What is a Community Garden in the Digital Age? – Data Management Plan

  • What are the types of data that may be produced as part of this project?
    • This data will be collected via already publicly available data from websites such as NYC Opendata, GreenThumb Gardens website, GrowNYC among other individual community Garden websites. We will also focus on completely different sets of available datasets such as income by location in NYC, food deserts in NYC, among other ideas that will come up. In the following weeks, one of our team members will start to reach out to the community and begin an ethnographic study. This data will be new and be produced, edited by the team as a whole. It will consist of some recorded interviews as audio-file, transcription of the interviews and handwritten notes from visiting different community gardens. We plan to use information that the participants allow us to share. Information such as quotes, pseudonyms and overall group trends will be shared, and each interview will be stored on our shared google drive. This data is completely static and as long as the original hosting website is available, there should be a minimal risk of losing data. The only new data that will be produced is our cross analysis of any trends we see among different data sets. Extrapolation would be our “new data.” This would be stored in our shared google drive as our main document management system. This data would be static and this can evolve over time but we do not expect this to evolve during the next few months. We are planning to use free available software such as Tableau online and possible wordpress websites. TBD on the amount of data we are able to present. During this project we are using Google drive that is linked to three of our google accounts. If one of us loses access, then one of the other two can download any past data. We can also email or message each other with documents so we can have different avenues of sharing data.

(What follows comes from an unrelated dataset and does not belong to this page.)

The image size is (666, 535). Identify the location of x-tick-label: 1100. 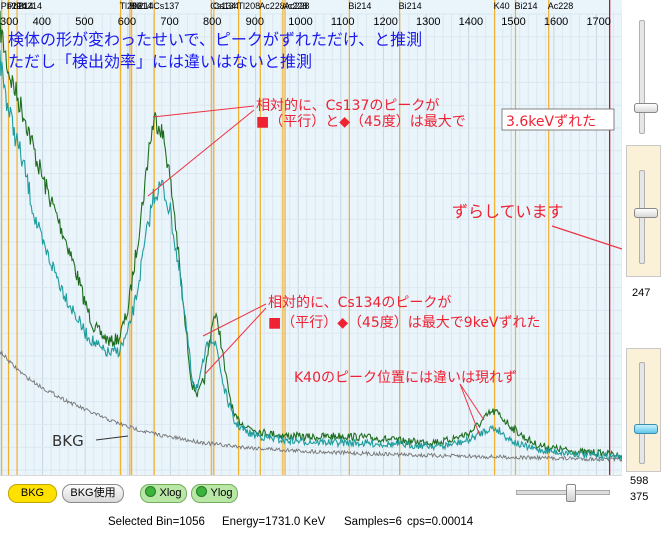
(343, 22).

  • What standards will you be using for data collection, documentation, description, and metadata?
    • We will continue to use google drive for our dataset storage. We will aim to download easy to open files formats such as Excel, CVS, Word Documents. We will document any findings in a shared MS Word document file. Our Ethnographer will determine if any information is deemed private and will determine how to store that data in a private separate file. We will all review the way we store the documents, we will constantly vet and modify the files as we see fit and bring up any data that seems confidential to the team. We should all be responsible for informing each other with anything we see. We will have folders with file hierarchy such as organizing per week or per location. We will name each file with a main topic on the title and update it as we add on to the document.  We will use standard data naming conventions as “Final project” or “interviews on xx/xx”
  • What steps will you take to protect your or your participant’s security, privacy/confidentiality, intellectual property, or other rights? (Check current university policies for requirements.)
    • We will have complete ownership of interview data, we will determine if the interview data should be kept confidential in the most ethical way.  Each visit and interview we make with community gardens, we will make it clear if the wish to be private and to what degree.  Additionally will we make it clear to them how we are gonna use the interviews and they are not obligated to answer and can step out of the project if they wish. Since we are using already available and public data, there should be minimal reason to restrict or review this data. However, as Data Humanists we would need to be careful on determining if this data can be used for political and Nefarious reasons. If so, we would try our best to broaden the datasets and naming conventions. 
  • If you allow others to reuse your data, how will the data be accessed and shared?
    • The data we create and publish will be under standard sharing protocols. The data will not be restricted nor behind a paywall. We expect a large audience to use this information, one being community leaders themselves using this information to enhance their connection to their gardens. As we are extrapolating data as well, we expect future researchers to further this work or use it as a foundation for their research. We plan to export and publish this data on wordpress and/or CUNY commons. We hope this data will live as a historical preservation on data collected after the pandemic of 2020. 
  • How will the data be archived for preservation and long-term access?
    • Our internal data collection and method of collection will be stored in our personal google drive accounts. The external data will be available until CUNY common is no longer available to the public. We will stick to simple, ample and easy to access formats like Microsoft Office.